The government has allocated R11 billion to implement early retirement measures over the next two fiscal years for an estimated 30 000 public sector employees and bring in younger talent into the public service in a bid to contain the escalating wage bill.
This is contained in the documents of the National Treasury's 2024 Medium-Term Budget Policy Statement (MTBPS) tabled in Parliament today.
The MTBPS documents state that Cabinet has approved an early retirement programme to reduce government employment costs while retaining critical skills and promoting the entry of younger talent into the public service.
Finance Minister Enoch Godongwana confirmed this during a pre-Budget Speech media briefing and gave more details during his speech.
Godongwana said this was a measure to build a capable State - one of four pillars aimed at lifting the economy to a higher and more inclusive growth path - that delivers a reasonable and reliable standard of public service that will foster the necessary environment for more growth and jobs.
“We are also implementing initiatives like early retirement, not to merely reduce the size of the workforce, but also to introduce younger talent to the public service,” Godongwana said.
“This is part of building a capable, ethical and developmental government. We will be harnessing digital infrastructure to roll out critical systems in the provision of service delivery in the following focus areas: digitising and simplifying the application and disbursement process for social grants; broadening access to employment pathways; rolling out digital identification documents; building a centralised and accessible website for all government services; and digitising health records management for the rollout of National Health Insurance.”
This is a move that will likely be received with hostility by public sector workers’ unions who are currently anxious over possible job cuts in the public service, particularly in the health and education sectors, due to budget cuts.
Public sector unions are currently locked in wage negotiations with the government.
South Africa is thought to have one of the highest costs for compensation of government employees, with the general government wage bill constituting 13.6% of the GDP in 2022 - the third highest in the world after Iceland and Denmark, according to the Organisation for Economic Co-operation and Development - while the general government employment is the seventh in the world at 18.6%.
The MTBPS documents state that the government is proposing to reactivate early retirement without penalties in 2025/26 and 2026/27 in a bid to further contain public service wage costs amid a deteriorating fiscus.
“To support this initiative, an additional R11 billion will be allocated over the next two fiscal years.
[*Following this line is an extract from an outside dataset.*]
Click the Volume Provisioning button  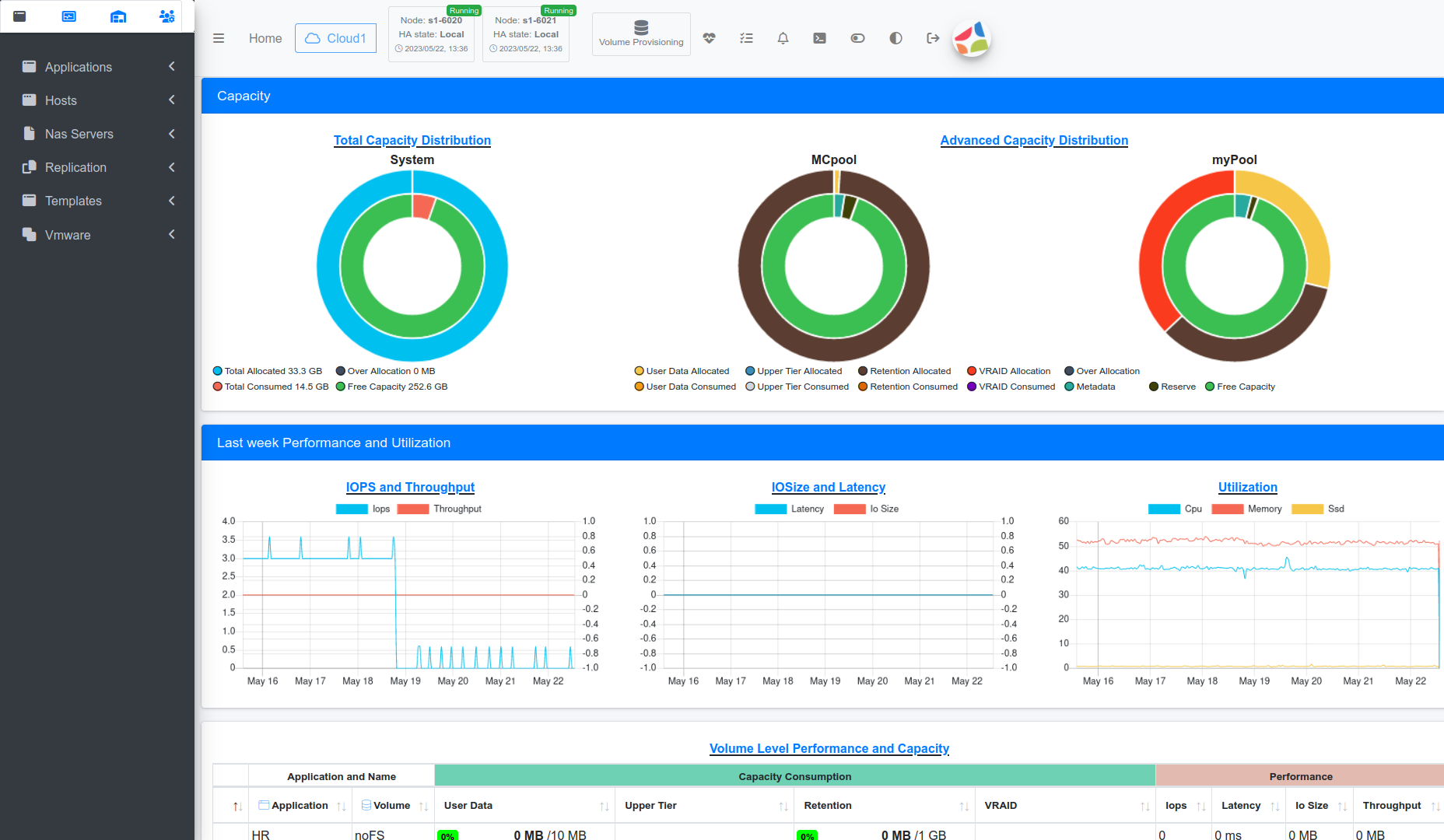pos(641,34)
Details will be set out in the 2025 Budget,” state the documents.
“Accounting officers and executive authorities will have the authority to approve early retirement applications that do not reduce the pool of highly skilled individuals within government agencies.”
According to Treasury, the wage bill has decreased as a share of consolidated spending over the past decade, falling from 35.7% in 2013/14 to 32.1% in 2023/24.
By 2027/28, the wage bill is projected to decrease to 31.4% of consolidated spending.